Regenerative medicine displays new focus on VEGF target: GlobalData
Increased focus on VEGF as a regenerative medicine target is attributed to its potential use as a target to help CNS indications such as Alzheimer’s disease (AD) and Parkinson’s disease, two common neurodegenerative diseases with severe unmet need
Regenerative medicines in early-stage development have seen a change in drug targets compared to therapies in late-stage development.
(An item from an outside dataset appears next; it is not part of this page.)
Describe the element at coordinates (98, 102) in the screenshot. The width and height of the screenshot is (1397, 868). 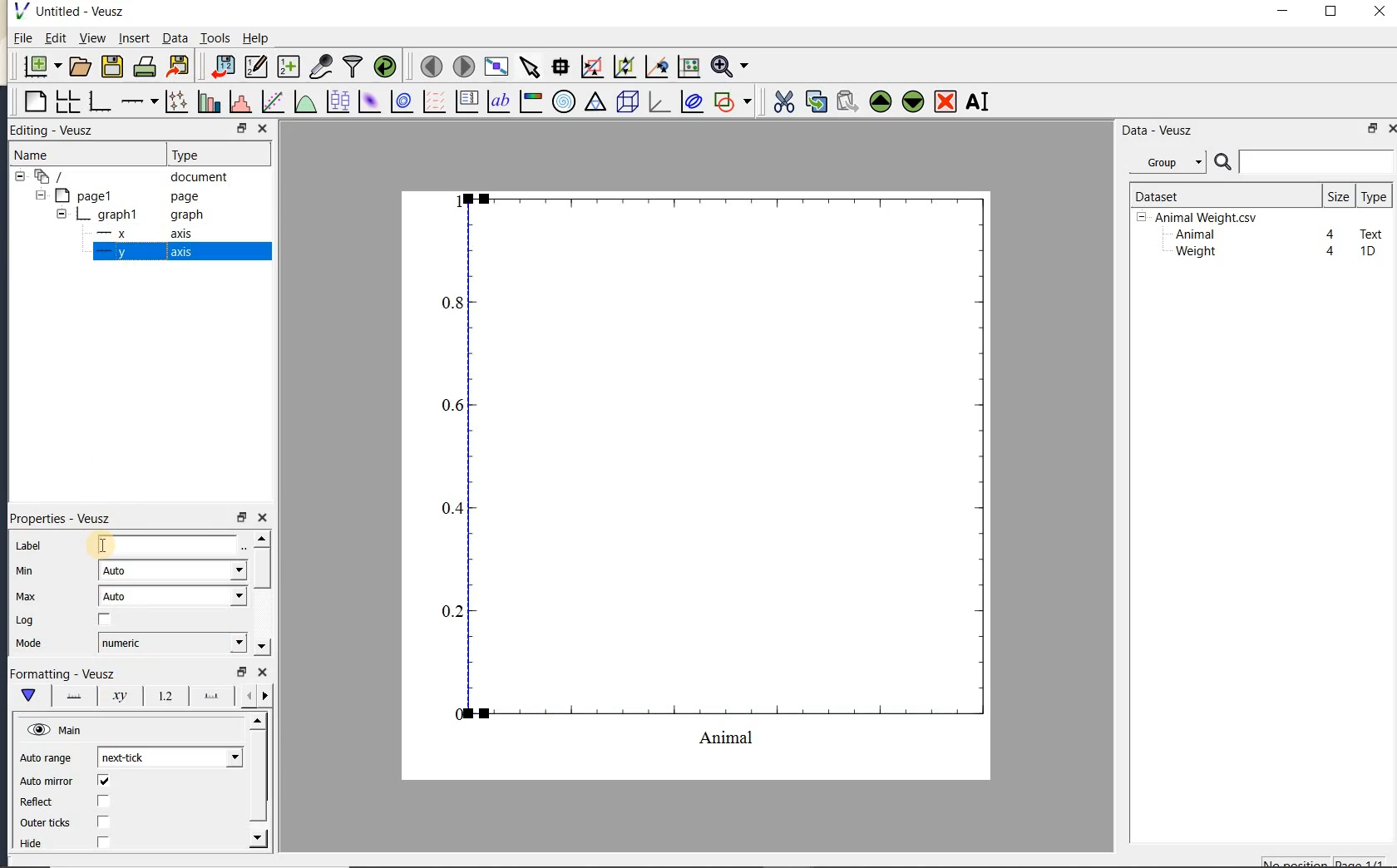
I see `base graph` at that location.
Early-stage therapies are now focused on vascular endothelial growth factor (VEGF) as the top drug target, with three drugs currently in development, according to GlobalData.
Regenerative medicine is an approach to replacing or regenerating human cells, tissues, or organs to restore or establish normal function. Early-stage targets for regenerative medicine are currently led by VEGF. Surprisingly, the majority of the targets for drugs in early-stage development are not included in the top 10 late-stage drug targets, highlighting a shift in the targets for regenerative medicines.
Ikram Triki, Drugs Intelligence Analyst at GlobalData, comments, “Collagen Alpha 1(VII) chain (COL7A1) and Cells Expressing B Lymphocyte Antigen CD19 lead the late-stage targets with three drugs in development each. Two key regenerative medicines in late stages are beremagene geperpavec, a gene therapy by Krystal Biotech Inc for the treatment of epidermolysis bullosa, a rare dermatological condition, and Yescarta, a gene-modified cell therapy by Gilead Sciences Inc indicated for nodal marginal zone B-cell lymphoma, with both therapies currently in pre-registration.”
VEGF is an angiogenic protein with neurotrophic and neuroprotective actions. Increased focus on VEGF as a regenerative medicine target is attributed to its potential use as a target to help CNS indications such as Alzheimer’s disease (AD) and Parkinson’s disease, two common neurodegenerative diseases with severe unmet need.
Triki continues, “One of the regenerative medicines in early-stage development focusing on VEGF as a target, is ‘Encapsulated VEGF Secreting Cells’ by the University of the Basque Country, a gene-modified cell therapy that aims to reveal these angiogenic properties and improve cognitive impairment.”
Triki concludes, “There is a distinct shift in drug targets between early- and late-stage therapies, with drugs moving away from COL7A1 and CD19 to the VEGF target. However, gene therapies remain key molecule types for these targets. Thus, positive outcomes for these gene therapies including those in early-stage development targeting VEGF may lead to changes in the marketed landscape, resulting in diversified targets within the drug market across therapy areas such as oncology and CNS.”